Il Poggio è un laboratorio di cucina, ma soprattutto una fabbrica di idee in cui si incrociano competenze ed esperienze a partire da due comuni passioni: il “mangiar bene” e il “fare del bene”.

Qui l’offerta dei piatti tipici della tradizione napoletana come il ragù e la genovese, disponibili anche per l’asporto, si affianca a quella delle pietanze della cucina vegetariana e vegana, ai cibi da forno e da grill, a panini, pizze e kebab, ai prodotti da bar e pasticceria. I cibi, compresi i fritti, sono cotti a vista e possono essere accompagnati dal vino delle migliori cantine italiane.

Il Poggio è un progetto di Gesco, un gruppo di imprese sociali costituitosi nel 1991che svolge attività imprenditoriali con rilevanza pubblica, fornendo beni, servizi e occasioni di lavoro senza perseguire fini di lucro e che a partire dal 2009 ha maturato la sua esperienza nel campo della della ristorazione e del banqueting con il marchio Fare Più.

Il progetto Il Poggio è co-finanziato da Fondazione Vodafone e Fondazione con il Sud


1. Il lavoro

Il Poggio impiega oltre 60 persone, di cui circa 50 adolescenti e giovani, alcuni provenienti da situazioni di disagio, immigrati e ragazzi con sindrome di Down, molti diplomati in istituti alberghieri napoletani. I giovani sono in formazione on the job grazie al piano nazionale "Garanzia Giovani".

Le 60 persone sono state selezionate tra 1000 candidati.

2. La formazione

La cucina al Poggio significa anche formazione: al suo interno c’è una Scuola di formazione dedicata completamente alle professioni del settore cucina ed enogastronomia. Tra le figure formate quelle di pasticcere, sommelier, operatore del servizio bar, mâitre, cuochi.

La Scuola offre una formazione gratuita ai giovani impiegati all'interno del polo enogastronomico e valuta prioritariamente le richieste di formazione provenienti dai giovani in condizioni disagiate.

Offre inoltre consulenza e supporto ad aziende che hanno già personale con titoli e competenze, ma intendono perfezionare il loro “team building” per compattare il gruppo e gestire le dinamiche relazionali interne, utilizzando il cooking come occasione per migliorare la comunicazione e accrescere lo spirito di squadra.

3. L'ambiente

Il Poggio privilegia le produzioni locali e le coltivazioni biologiche e utilizza i prodotti provenienti dagli Orti sociali promossi dal gruppo Gesco: uno realizzato nel carcere di Secondigliano attraverso la cooperativa sociale L’Uomo e il Legno che impiega alcuni detenuti in un percorso di reinserimento sociale e lavorativo e un altro nel Parco De Filippo a Ponticelli, recentemente riqualificato grazie a un progetto di riabilitazione per sofferenti psichici, realizzato dal centro diurno Gulliver dell’Asl Napoli 1 Centro e dalla cooperativa sociale Era.
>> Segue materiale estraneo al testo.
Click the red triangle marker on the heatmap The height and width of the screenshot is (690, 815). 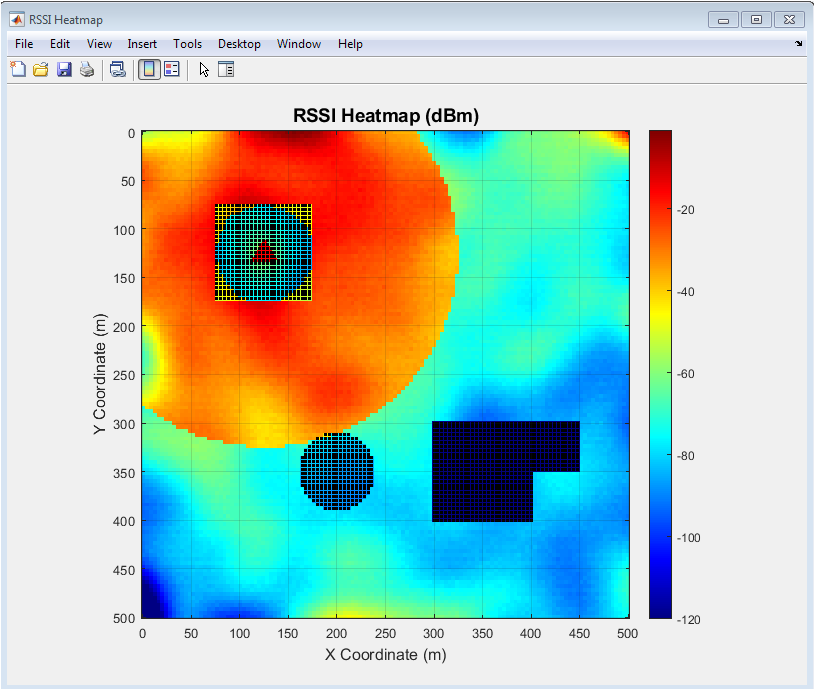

L’attenzione alle materie prime e al basso impatto ambientale è dimostrata anche dal fatto che tutti i materiali utilizzati – a partire dai contenitori alimentari – sono riciclabili al 100% od organici, quindi compostabili.

Il Poggio sposa anche la cultura antispreco, tanto in voga Oltreoceano, mettendo a disposizione del cliente, senza che lui espressamente lo debba richiedere, la “doggy bag”, ovvero il sacchetto contenente ciò che è avanzato dal pranzo o dalla cena che si potrà utilizzare a piacimento l’indomani.

Attraverso un servizio di alert, inoltre, sarà possibile acquistare a fine giornata alcuni prodotti freschi a costi ridotti.

4. La riqualificazione urbana

Il Poggio nasce a Poggioreale, perché si tratta di una periferia da rivitalizzare, conosciuta soltanto per il carcere e il suo imponente cimitero monumentale, che sconta, come altre periferie di Napoli, la difficoltà di non avere luoghi di ritrovo e di aggregazione.

In questo senso, Il Poggio rappresenta un progetto di rigenerazione urbana e sociale. Da un ex opificio abbandonato e dalle ceneri di un capannone industriale, con diverse destinazioni, oggi prende vita un grande polo enogastronomico che si candida a diventare il fiore all’occhiello di Poggioreale e della periferia est di Napoli.

5. Il consumo critico

Il Poggio sarà gestito da Farepiù impresa sociale del gruppo Gesco, che è anche gruppo di acquisto collettivo con circa 3mila soci, nato per promuovere una spesa oculata, attenta all'ambiente, a costi contenuti e di qualità al tempo stesso.